Since being enacted in 2017, California’s gas tax gets an automatic hike every 1 July to help fund maintenance of the state’s roads and bridges. Drivers can expect to pay about 8 cents more each time they fill up until next year.
The California gas tax was established in 2017 under Senate Bill 1 which incrementally raises the fuel excise tax each year. With this year’s increase, 51.1 cents on every gallon will go toward more road repairs, which Caltrans says has helped over the past three years of the tax to improve 6,400 lane miles. That is a 40 percent increase over what Caltrans was able to do before the annual tax hike.
This article is from 2021. In 2022 the planned increase is 2.8 cents.
How much has the tax increased since 2017
Since the state enacted Senate Bill 1 the amount of tax Californians spend on a gallon has increased over 21 cents. The first hike of 12 cents came 1 November 2017 after the bill was signed by then-Governor Jerry Brown. The next rise of 5.6 cents came 1 July 2019, followed by a 3.2 cent adjustment last year.
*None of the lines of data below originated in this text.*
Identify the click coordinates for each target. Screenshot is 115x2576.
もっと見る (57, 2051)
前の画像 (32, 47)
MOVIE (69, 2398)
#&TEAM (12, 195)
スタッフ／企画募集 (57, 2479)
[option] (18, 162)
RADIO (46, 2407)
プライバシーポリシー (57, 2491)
The 2021 increase is "about 0.6 cents per gallon, and for that typical 14-gallon size fuel tank, that means you're paying about 8 cents more per fill up, so not a huge difference," said Doug Shupe, AAA Spokesperson for Southern California. According to the American Petroleum Institute, when you add on other state taxes and fees the price is 63.65 cents per gallon. Tack on another 18.4 cents from Uncle Sam and Californians pay an additional 82.05 cents now for each gallon of gas.
California Republicans push for a gas tax holiday
The California Legislature passed a $262 billion budget on Monday, not included in the appropriations bill was a proposal by Republican state lawmakers to give residents a gas tax holiday for the 2021-2022 fiscal year. They wanted the state to use money from the general fund to make up the difference.
In a letter to Governor Gavin Newsom the GOP lawmakers wrote “While this legislature is currently deliberating whether to expand the Golden State Stimulus payments to more Californians, it is important to understand that any action intended to provide financial relief to Californians is undermined by the accompanying rise in gasoline excise taxes,” stated the letter.
The latest increase is expected to haul in an additional $83 million next year, according to the Republican lawmakers. They say the gas tax costs the average family of four as much as $800 per year.